[Given problem] Transcribe the passage of the LLamaPG post word for word, starting at the words "Why PostgreSQL instead" and stopping after the words "in one place.".

[Provided text]

= = = = = = =

Building LLamaPG: RAG as a service with pgvector

Most RAG tutorials stop at the notebook. You get a working demo, a couple of PDF chunks in a FAISS index, and a chat loop. That is fine for a proof of concept but it falls apart the moment you need to serve more than one user, swap the embedding model, or actually inspect what is happening inside the retrieval step.

LLamaPG started as my attempt to build RAG the way I would want to use it in production: a proper service boundary, a real database, and enough observability to debug bad retrievals without guessing.

Why PostgreSQL instead of a dedicated vector store

The obvious choice for a first RAG project is Chroma or FAISS. Both are easy to set up and work fine for small collections. I went with pgvector for a few reasons.

First, I already had PostgreSQL in the stack for metadata storage. Running a separate vector database meant another service to operate, another connection pool to manage, and another failure mode. pgvector keeps everything in one place.

= = = = = = =

[Dataset excerpt]
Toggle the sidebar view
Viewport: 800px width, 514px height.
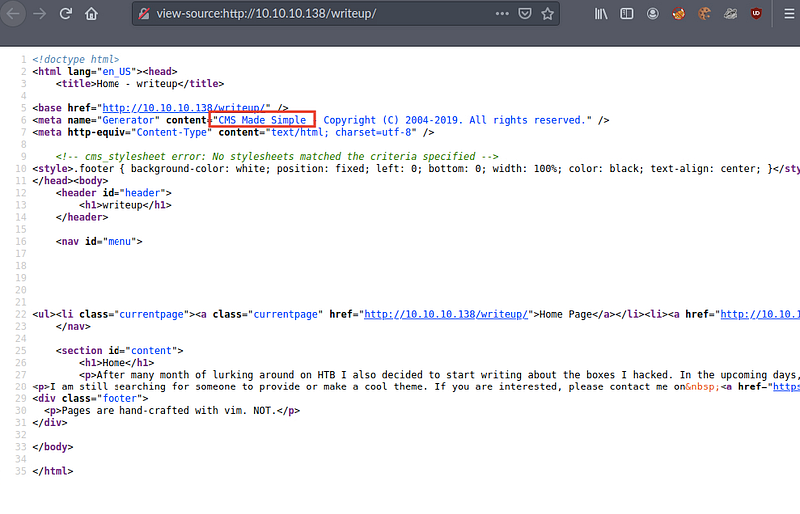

= = = = = = =

[Reply to the task]
Why PostgreSQL instead of a dedicated vector store

The obvious choice for a first RAG project is Chroma or FAISS. Both are easy to set up and work fine for small collections. I went with pgvector for a few reasons.

First, I already had PostgreSQL in the stack for metadata storage. Running a separate vector database meant another service to operate, another connection pool to manage, and another failure mode. pgvector keeps everything in one place.